Material proporcionado:
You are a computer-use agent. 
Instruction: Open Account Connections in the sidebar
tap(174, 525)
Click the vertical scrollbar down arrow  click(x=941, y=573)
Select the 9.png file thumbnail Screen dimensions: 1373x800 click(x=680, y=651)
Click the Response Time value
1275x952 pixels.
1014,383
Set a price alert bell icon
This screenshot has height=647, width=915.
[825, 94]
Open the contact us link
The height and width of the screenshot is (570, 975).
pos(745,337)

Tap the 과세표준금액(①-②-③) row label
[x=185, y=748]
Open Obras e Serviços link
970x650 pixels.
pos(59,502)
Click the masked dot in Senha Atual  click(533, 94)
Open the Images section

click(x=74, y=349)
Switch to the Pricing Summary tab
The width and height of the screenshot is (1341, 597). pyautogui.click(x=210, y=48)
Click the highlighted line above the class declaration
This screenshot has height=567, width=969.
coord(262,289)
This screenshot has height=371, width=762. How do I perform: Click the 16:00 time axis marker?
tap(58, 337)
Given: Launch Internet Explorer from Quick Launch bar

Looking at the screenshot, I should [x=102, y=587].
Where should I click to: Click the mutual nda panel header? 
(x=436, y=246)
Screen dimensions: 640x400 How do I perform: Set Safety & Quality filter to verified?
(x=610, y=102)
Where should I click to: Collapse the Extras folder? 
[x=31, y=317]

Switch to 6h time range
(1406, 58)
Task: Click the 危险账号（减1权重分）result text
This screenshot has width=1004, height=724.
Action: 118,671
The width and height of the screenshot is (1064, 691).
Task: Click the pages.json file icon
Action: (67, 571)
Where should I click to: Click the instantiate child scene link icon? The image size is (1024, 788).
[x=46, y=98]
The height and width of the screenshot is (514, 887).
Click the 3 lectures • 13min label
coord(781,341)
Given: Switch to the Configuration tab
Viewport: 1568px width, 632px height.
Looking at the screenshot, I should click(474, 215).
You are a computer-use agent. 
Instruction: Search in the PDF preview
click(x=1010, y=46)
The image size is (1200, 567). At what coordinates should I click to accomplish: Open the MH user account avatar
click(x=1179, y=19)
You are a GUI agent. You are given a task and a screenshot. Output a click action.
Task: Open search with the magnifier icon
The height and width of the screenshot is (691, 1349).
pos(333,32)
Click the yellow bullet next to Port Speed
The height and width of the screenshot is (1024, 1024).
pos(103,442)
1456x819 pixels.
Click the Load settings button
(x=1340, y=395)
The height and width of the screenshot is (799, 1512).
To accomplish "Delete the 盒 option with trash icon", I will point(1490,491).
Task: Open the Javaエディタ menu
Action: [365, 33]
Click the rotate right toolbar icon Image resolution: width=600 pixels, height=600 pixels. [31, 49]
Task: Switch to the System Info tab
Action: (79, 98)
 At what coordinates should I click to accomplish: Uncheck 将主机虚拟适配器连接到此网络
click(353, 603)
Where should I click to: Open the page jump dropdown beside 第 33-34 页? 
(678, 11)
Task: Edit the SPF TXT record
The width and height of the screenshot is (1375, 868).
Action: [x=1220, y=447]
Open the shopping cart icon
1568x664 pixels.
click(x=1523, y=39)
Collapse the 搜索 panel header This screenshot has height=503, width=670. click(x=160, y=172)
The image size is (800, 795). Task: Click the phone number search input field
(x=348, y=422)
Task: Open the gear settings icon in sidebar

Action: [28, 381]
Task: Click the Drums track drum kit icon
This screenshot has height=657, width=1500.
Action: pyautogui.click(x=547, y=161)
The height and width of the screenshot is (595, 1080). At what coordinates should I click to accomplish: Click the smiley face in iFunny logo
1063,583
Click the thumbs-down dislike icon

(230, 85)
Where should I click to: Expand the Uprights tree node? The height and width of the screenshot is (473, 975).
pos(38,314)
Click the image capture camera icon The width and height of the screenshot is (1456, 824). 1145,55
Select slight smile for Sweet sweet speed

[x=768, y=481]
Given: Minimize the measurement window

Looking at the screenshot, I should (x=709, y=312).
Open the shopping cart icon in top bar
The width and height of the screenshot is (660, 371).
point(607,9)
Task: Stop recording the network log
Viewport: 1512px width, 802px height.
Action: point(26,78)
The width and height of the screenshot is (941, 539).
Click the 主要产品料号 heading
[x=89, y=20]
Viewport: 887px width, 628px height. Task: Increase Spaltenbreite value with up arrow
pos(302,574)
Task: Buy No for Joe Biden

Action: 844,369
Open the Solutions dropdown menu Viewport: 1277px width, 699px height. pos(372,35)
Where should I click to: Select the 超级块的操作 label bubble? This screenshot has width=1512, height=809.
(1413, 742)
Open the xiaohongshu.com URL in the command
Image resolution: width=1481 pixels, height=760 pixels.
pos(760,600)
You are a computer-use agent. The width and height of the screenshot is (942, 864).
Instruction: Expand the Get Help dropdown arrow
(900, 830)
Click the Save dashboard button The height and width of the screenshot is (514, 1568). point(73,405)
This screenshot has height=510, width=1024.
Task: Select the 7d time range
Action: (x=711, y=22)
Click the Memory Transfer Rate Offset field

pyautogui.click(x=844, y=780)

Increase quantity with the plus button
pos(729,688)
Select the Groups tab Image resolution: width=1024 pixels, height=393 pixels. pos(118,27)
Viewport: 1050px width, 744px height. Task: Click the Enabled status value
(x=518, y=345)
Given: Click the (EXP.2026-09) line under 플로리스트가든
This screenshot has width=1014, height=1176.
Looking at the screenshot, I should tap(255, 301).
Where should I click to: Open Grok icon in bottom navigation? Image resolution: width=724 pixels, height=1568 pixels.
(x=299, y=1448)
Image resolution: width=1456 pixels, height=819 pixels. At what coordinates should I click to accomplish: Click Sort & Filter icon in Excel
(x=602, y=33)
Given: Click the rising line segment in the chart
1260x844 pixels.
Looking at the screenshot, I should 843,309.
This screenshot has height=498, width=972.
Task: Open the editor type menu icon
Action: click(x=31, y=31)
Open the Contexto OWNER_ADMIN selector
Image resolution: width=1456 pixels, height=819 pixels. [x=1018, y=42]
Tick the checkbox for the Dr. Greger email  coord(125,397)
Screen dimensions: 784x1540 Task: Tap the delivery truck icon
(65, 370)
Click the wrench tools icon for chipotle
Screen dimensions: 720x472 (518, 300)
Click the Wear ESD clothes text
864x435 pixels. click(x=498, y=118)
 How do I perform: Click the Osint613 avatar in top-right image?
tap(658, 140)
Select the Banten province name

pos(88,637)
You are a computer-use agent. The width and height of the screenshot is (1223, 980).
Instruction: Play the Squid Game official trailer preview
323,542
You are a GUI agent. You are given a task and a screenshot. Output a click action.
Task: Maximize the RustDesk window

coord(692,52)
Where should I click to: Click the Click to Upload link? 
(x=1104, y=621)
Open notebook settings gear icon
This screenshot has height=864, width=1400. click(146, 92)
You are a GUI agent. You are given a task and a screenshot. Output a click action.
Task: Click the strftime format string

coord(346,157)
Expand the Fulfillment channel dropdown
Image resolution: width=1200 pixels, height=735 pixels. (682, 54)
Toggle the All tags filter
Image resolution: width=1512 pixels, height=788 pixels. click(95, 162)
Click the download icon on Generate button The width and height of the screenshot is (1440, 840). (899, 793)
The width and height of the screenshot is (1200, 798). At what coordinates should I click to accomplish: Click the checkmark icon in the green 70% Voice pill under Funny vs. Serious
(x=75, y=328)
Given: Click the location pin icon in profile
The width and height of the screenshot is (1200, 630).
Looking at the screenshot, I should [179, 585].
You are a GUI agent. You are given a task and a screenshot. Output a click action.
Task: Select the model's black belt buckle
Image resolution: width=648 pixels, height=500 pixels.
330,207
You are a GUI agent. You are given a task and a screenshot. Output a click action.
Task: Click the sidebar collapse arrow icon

Objetivo del ejercicio: Actualiza todas las entradas: reprodúcelas sustituyendo "computer-use agent" por "desktop agent" y sin modificar nada más.

Solución escrita:
You are a desktop agent. 
Instruction: Open Account Connections in the sidebar
tap(174, 525)
Click the vertical scrollbar down arrow  click(x=941, y=573)
Select the 9.png file thumbnail Screen dimensions: 1373x800 click(x=680, y=651)
Click the Response Time value
1275x952 pixels.
1014,383
Set a price alert bell icon
This screenshot has height=647, width=915.
[825, 94]
Open the contact us link
The height and width of the screenshot is (570, 975).
pos(745,337)

Tap the 과세표준금액(①-②-③) row label
[x=185, y=748]
Open Obras e Serviços link
970x650 pixels.
pos(59,502)
Click the masked dot in Senha Atual  click(533, 94)
Open the Images section

click(x=74, y=349)
Switch to the Pricing Summary tab
The width and height of the screenshot is (1341, 597). pyautogui.click(x=210, y=48)
Click the highlighted line above the class declaration
This screenshot has height=567, width=969.
coord(262,289)
This screenshot has height=371, width=762. How do I perform: Click the 16:00 time axis marker?
tap(58, 337)
Given: Launch Internet Explorer from Quick Launch bar

Looking at the screenshot, I should [x=102, y=587].
Where should I click to: Click the mutual nda panel header? 
(x=436, y=246)
Screen dimensions: 640x400 How do I perform: Set Safety & Quality filter to verified?
(x=610, y=102)
Where should I click to: Collapse the Extras folder? 
[x=31, y=317]

Switch to 6h time range
(1406, 58)
Task: Click the 危险账号（减1权重分）result text
This screenshot has width=1004, height=724.
Action: 118,671
The width and height of the screenshot is (1064, 691).
Task: Click the pages.json file icon
Action: (67, 571)
Where should I click to: Click the instantiate child scene link icon? The image size is (1024, 788).
[x=46, y=98]
The height and width of the screenshot is (514, 887).
Click the 3 lectures • 13min label
coord(781,341)
Given: Switch to the Configuration tab
Viewport: 1568px width, 632px height.
Looking at the screenshot, I should click(474, 215).
You are a desktop agent. 
Instruction: Search in the PDF preview
click(x=1010, y=46)
The image size is (1200, 567). At what coordinates should I click to accomplish: Open the MH user account avatar
click(x=1179, y=19)
You are a GUI agent. You are given a task and a screenshot. Output a click action.
Task: Open search with the magnifier icon
The height and width of the screenshot is (691, 1349).
pos(333,32)
Click the yellow bullet next to Port Speed
The height and width of the screenshot is (1024, 1024).
pos(103,442)
1456x819 pixels.
Click the Load settings button
(x=1340, y=395)
The height and width of the screenshot is (799, 1512).
To accomplish "Delete the 盒 option with trash icon", I will point(1490,491).
Task: Open the Javaエディタ menu
Action: [365, 33]
Click the rotate right toolbar icon Image resolution: width=600 pixels, height=600 pixels. [31, 49]
Task: Switch to the System Info tab
Action: (79, 98)
 At what coordinates should I click to accomplish: Uncheck 将主机虚拟适配器连接到此网络
click(353, 603)
Where should I click to: Open the page jump dropdown beside 第 33-34 页? 
(678, 11)
Task: Edit the SPF TXT record
The width and height of the screenshot is (1375, 868).
Action: [x=1220, y=447]
Open the shopping cart icon
1568x664 pixels.
click(x=1523, y=39)
Collapse the 搜索 panel header This screenshot has height=503, width=670. click(x=160, y=172)
The image size is (800, 795). Task: Click the phone number search input field
(x=348, y=422)
Task: Open the gear settings icon in sidebar

Action: [28, 381]
Task: Click the Drums track drum kit icon
This screenshot has height=657, width=1500.
Action: pyautogui.click(x=547, y=161)
The height and width of the screenshot is (595, 1080). At what coordinates should I click to accomplish: Click the smiley face in iFunny logo
1063,583
Click the thumbs-down dislike icon

(230, 85)
Where should I click to: Expand the Uprights tree node? The height and width of the screenshot is (473, 975).
pos(38,314)
Click the image capture camera icon The width and height of the screenshot is (1456, 824). 1145,55
Select slight smile for Sweet sweet speed

[x=768, y=481]
Given: Minimize the measurement window

Looking at the screenshot, I should (x=709, y=312).
Open the shopping cart icon in top bar
The width and height of the screenshot is (660, 371).
point(607,9)
Task: Stop recording the network log
Viewport: 1512px width, 802px height.
Action: point(26,78)
The width and height of the screenshot is (941, 539).
Click the 主要产品料号 heading
[x=89, y=20]
Viewport: 887px width, 628px height. Task: Increase Spaltenbreite value with up arrow
pos(302,574)
Task: Buy No for Joe Biden

Action: 844,369
Open the Solutions dropdown menu Viewport: 1277px width, 699px height. pos(372,35)
Where should I click to: Select the 超级块的操作 label bubble? This screenshot has width=1512, height=809.
(1413, 742)
Open the xiaohongshu.com URL in the command
Image resolution: width=1481 pixels, height=760 pixels.
pos(760,600)
You are a desktop agent. The width and height of the screenshot is (942, 864).
Instruction: Expand the Get Help dropdown arrow
(900, 830)
Click the Save dashboard button The height and width of the screenshot is (514, 1568). point(73,405)
This screenshot has height=510, width=1024.
Task: Select the 7d time range
Action: (x=711, y=22)
Click the Memory Transfer Rate Offset field

pyautogui.click(x=844, y=780)

Increase quantity with the plus button
pos(729,688)
Select the Groups tab Image resolution: width=1024 pixels, height=393 pixels. pos(118,27)
Viewport: 1050px width, 744px height. Task: Click the Enabled status value
(x=518, y=345)
Given: Click the (EXP.2026-09) line under 플로리스트가든
This screenshot has width=1014, height=1176.
Looking at the screenshot, I should tap(255, 301).
Where should I click to: Open Grok icon in bottom navigation? Image resolution: width=724 pixels, height=1568 pixels.
(x=299, y=1448)
Image resolution: width=1456 pixels, height=819 pixels. At what coordinates should I click to accomplish: Click Sort & Filter icon in Excel
(x=602, y=33)
Given: Click the rising line segment in the chart
1260x844 pixels.
Looking at the screenshot, I should 843,309.
This screenshot has height=498, width=972.
Task: Open the editor type menu icon
Action: click(x=31, y=31)
Open the Contexto OWNER_ADMIN selector
Image resolution: width=1456 pixels, height=819 pixels. [x=1018, y=42]
Tick the checkbox for the Dr. Greger email  coord(125,397)
Screen dimensions: 784x1540 Task: Tap the delivery truck icon
(65, 370)
Click the wrench tools icon for chipotle
Screen dimensions: 720x472 (518, 300)
Click the Wear ESD clothes text
864x435 pixels. click(x=498, y=118)
 How do I perform: Click the Osint613 avatar in top-right image?
tap(658, 140)
Select the Banten province name

pos(88,637)
You are a desktop agent. The width and height of the screenshot is (1223, 980).
Instruction: Play the Squid Game official trailer preview
323,542
You are a GUI agent. You are given a task and a screenshot. Output a click action.
Task: Maximize the RustDesk window

coord(692,52)
Where should I click to: Click the Click to Upload link? 
(x=1104, y=621)
Open notebook settings gear icon
This screenshot has height=864, width=1400. click(146, 92)
You are a GUI agent. You are given a task and a screenshot. Output a click action.
Task: Click the strftime format string

coord(346,157)
Expand the Fulfillment channel dropdown
Image resolution: width=1200 pixels, height=735 pixels. (682, 54)
Toggle the All tags filter
Image resolution: width=1512 pixels, height=788 pixels. click(95, 162)
Click the download icon on Generate button The width and height of the screenshot is (1440, 840). (899, 793)
The width and height of the screenshot is (1200, 798). At what coordinates should I click to accomplish: Click the checkmark icon in the green 70% Voice pill under Funny vs. Serious
(x=75, y=328)
Given: Click the location pin icon in profile
The width and height of the screenshot is (1200, 630).
Looking at the screenshot, I should [179, 585].
You are a GUI agent. You are given a task and a screenshot. Output a click action.
Task: Select the model's black belt buckle
Image resolution: width=648 pixels, height=500 pixels.
330,207
You are a GUI agent. You are given a task and a screenshot. Output a click action.
Task: Click the sidebar collapse arrow icon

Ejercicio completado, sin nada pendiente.